Hinsichtlich der im Prüfungstermin von den Finanzbehörden geltend gemachten Forderungen ist zu berücksichtigen, dass ein Nicht-Bestreiten für den Gemeinschuldner aber auch für den Konkursverwalter weitreichende Folgen haben kann. Denn die Eintragung in die Konkurstabelle kommt in ihrer Rechtswirkung einer Steuerfestsetzung gleich, gegen die ein Rechtsbehelf nicht mehr gegeben ist. Ohne erneut einen Steuer- bzw. Haftungsbescheid erlassen zu müssen, kann die Finanzbehörde nach Beendigung des Konkursverfahrens gegen den Gemeinschuldner die Vollstreckung betreiben (§ 164 Abs. 2 KO). Damit erlangt die unwidersprochen gebliebene Feststellung eines Anspruches als Konkursforderung gegenüber allen Konkursgläubigern wie auch gegenüber dem Gemeinschuldner die Wirksamkeit eines rechtskräftigen Urteils bzw. eines Vollstreckungstitels.

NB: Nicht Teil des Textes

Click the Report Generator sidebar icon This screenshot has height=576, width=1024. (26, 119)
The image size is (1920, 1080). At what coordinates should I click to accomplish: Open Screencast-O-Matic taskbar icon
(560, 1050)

Aufgrund seiner Stellung und besonderen Verantwortung im Konkursverfahren kann dem Konkursverwalter schwerlich ein Interesse daran abzusprechen sein, im Prüfungstermin Forderungen, deren Rechtmäßigkeit er in Zweifel zieht, auch dann entgegen zu treten, wenn ihre Realisierbarkeit im und nach Beendigung des Konkursverfahrens nahezu aussichtslos erscheint. Nach der Rechtsauffassung des FG müsste er auch eine offensichtlich unbegründete Forderung unwidersprochen lassen und damit „sehenden Auges” die Rechtskraftwirkung des Tabelleneintrags und damit die Schaffung eines Vollstreckungstitels —auch zum Nachteil des Gemeinschuldners— hinnehmen. Dies widerspricht jedoch seiner Pflicht, die Masse vor unberechtigten Angriffen zu schützen (vgl. Kuhn/Uhlenbruck, Konkursordnung, 11. Aufl., § 6 Rdnr. 41). Denn gemäß § 3 Abs. 1 KO dient die Konkursmasse nur der Befriedigung von begründeten Vermögensansprüchen an den Gemeinschuldner. Aufgrund der mit seiner Tätigkeit verbundenen Gefahr, sich infolge seines Handelns oder Unterlassens haftungsrechtlichen Ansprüchen auszusetzen, kann dem Konkursverwalter nicht verwehrt werden, den aus seiner Sicht sichersten Weg zu wählen. Dies schließt auch einen Widerspruch gegen angemeldete Forderungen ein, auf die voraussichtlich keine Quote entfallen wird. Denn eine zuverlässige Aussage über den endgültigen Bestand der zur Aufteilung gekommenen Konkursmasse wird sich erst nach Abschluss des Konkursverfahrens treffen lassen.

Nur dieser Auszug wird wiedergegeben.